Sunday, May 18, 2014

Doing the Tighten Up

5.18.2014 47m 221
Drove out to the Waterfront to start today's ride. On Route 837 I could see a crowd on the trail by Keystone Metals, eagle watchers. There must have been 60 or 70 folks standing there.

At the Pump House trailhead, the parking lot was filled to capacity and people were parking across the street at US Steel. There was trail traffic, and the Sunday farmer's market, jewelry and tie-dyed sale and there was also a local dance company putting on demonstrations:



I love both of those two events - the crowd of eagle-watchers on the trail, and the crowd of dancer-watchers at the trailhead-slash-community-center. The more people that become users of trail facilities, the more people who become trail consumers, the better.

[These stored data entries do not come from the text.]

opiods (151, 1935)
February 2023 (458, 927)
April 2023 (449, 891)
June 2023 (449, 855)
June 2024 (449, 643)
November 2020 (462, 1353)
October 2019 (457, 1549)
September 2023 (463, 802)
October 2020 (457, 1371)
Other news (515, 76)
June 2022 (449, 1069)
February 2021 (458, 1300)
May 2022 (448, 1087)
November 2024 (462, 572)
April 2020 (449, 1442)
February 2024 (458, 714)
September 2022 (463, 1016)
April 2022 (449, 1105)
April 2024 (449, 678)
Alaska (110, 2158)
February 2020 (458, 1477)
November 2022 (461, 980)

Departed the Pump House southeast-bound along the GAP to McKeesport, intending to cross into Glassport and intercept the Montour Trail. No sooner had I reached Glassport than I found three lost cyclists who thought they'd run into the Minotaur's Maze and couldn't find they way to the proper trail. I lead them back to the GAP in McKeesport where it crosses the railroad tracks behind the newspaper plant and saw them on their way. It reinforces my belief that local trail signage still isn't up to snuff.

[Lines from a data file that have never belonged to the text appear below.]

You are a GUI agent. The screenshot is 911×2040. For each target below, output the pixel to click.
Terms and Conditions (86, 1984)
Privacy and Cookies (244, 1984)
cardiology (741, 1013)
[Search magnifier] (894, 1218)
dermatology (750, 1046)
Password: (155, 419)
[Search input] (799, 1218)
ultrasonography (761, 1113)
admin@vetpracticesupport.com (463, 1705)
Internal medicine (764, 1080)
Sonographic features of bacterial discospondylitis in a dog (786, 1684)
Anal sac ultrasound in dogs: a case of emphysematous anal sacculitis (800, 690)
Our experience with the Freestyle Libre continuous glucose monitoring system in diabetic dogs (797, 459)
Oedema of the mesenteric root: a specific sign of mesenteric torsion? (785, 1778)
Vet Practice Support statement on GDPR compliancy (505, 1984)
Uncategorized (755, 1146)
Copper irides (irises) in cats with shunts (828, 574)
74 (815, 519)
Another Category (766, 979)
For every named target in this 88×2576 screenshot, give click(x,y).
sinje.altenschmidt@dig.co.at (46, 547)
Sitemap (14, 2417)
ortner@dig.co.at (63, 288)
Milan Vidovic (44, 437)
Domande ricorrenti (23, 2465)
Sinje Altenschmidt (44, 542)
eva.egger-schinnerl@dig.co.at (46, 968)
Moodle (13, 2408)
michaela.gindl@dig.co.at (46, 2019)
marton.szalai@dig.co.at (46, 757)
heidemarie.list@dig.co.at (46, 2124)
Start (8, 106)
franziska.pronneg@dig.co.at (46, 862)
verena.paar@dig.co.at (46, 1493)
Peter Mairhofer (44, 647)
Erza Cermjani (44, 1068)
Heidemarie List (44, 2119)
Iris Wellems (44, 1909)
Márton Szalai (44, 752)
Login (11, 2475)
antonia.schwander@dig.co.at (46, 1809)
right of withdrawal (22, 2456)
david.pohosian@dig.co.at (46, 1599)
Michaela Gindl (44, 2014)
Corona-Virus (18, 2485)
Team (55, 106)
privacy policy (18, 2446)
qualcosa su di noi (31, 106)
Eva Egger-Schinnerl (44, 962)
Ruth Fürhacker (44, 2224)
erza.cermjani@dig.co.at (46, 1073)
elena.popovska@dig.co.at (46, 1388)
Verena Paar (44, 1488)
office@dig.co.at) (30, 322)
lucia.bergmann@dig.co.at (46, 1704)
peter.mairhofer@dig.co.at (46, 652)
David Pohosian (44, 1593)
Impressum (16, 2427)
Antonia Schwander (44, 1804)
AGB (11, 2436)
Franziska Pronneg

Back on the trail road and I noticed that my left pedal was getting wiggly. Turns out it was my left crank getting wiggly. I tightened it up and kept on track. Glassport to Clairton and I needed to "do the tighten-up" again.

Continued along the seamy underbelly of the Southern Montour Trail, stopping to tighten up the left crank as needed, until I reached MP36, the Library Trestle and the site of today's groundbreaking ceremony. Found R1 and RR. Saw Mary Shaw and Roy Weil and a few familiar faces. A few photos, a few macadamia-nut cookies, back on the trail in reverse.

I think Route 51 (in little-old Large, PA) remains the most-likely place to get killed on this segment. The trail markings suggest that the safest technique for passage is to keep off the road and I suppose that's mostly true, although technically the safest technique would be to stay home in bed. I'd like to see more share-the-road markings and a 35-mph speed limit there.

I am gobsmacked as to the cause of the crank loosening. I think my response is to apply thread-lock and tighten it up one more time.